1.225 Kimchi Jjigae (Kimchi Stew)

MEAL 1.225
18 August 2010

-Korean-
Kimchi Jjigae
(Kimchi Stew)

by Nanny 5 at home

Oksu
Seoul

* * * *

And now, as I enter late August, and the opening day of the fall semester looms ahead, and my days become marginally more busy, I will find less time to cook at home. I will sometimes have to come home late at night and eat leftovers from whatever our nanny made for dinner earlier in the evening.

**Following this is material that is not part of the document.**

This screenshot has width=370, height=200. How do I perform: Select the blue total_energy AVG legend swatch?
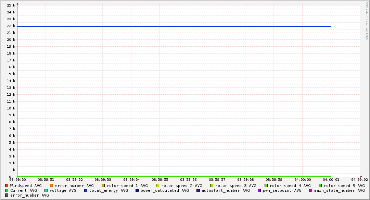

There is absolutely nothing more Korean, nothing more basic hard-core down-to-earth bare-bones essentially Korean than eating a bowl of cold rice with kimchi jjigae (김치찌개), which I've described in more detail in a prior post (see 1.027 Kimchi Jjigae, Sauteed Hairtail). I don't know if other cultures have a similar thing, a single dish that simultaneously represents both haute cuisine served at high end restaurants and comfort food made with leftovers at home, enjoyed equally by both the richest and poorest, on any given day, at any given meal.

1.223 Chicken Tandoori


-Cycle 1, Item 223-
16 August 2010

-Indian-
Chicken Tandoori

* * * *

at Everest

-Dongdaemun, Seoul-

For my second review of this establishment (see 1.049 Dal Makhani), I still maintain that it's my favorite Indian (and/or Nepali) restaurant in the city. I don't mean that it's the best Indian (and/or Nepali) restaurant in the city, just that their food and prices and service considered together are unbeatable.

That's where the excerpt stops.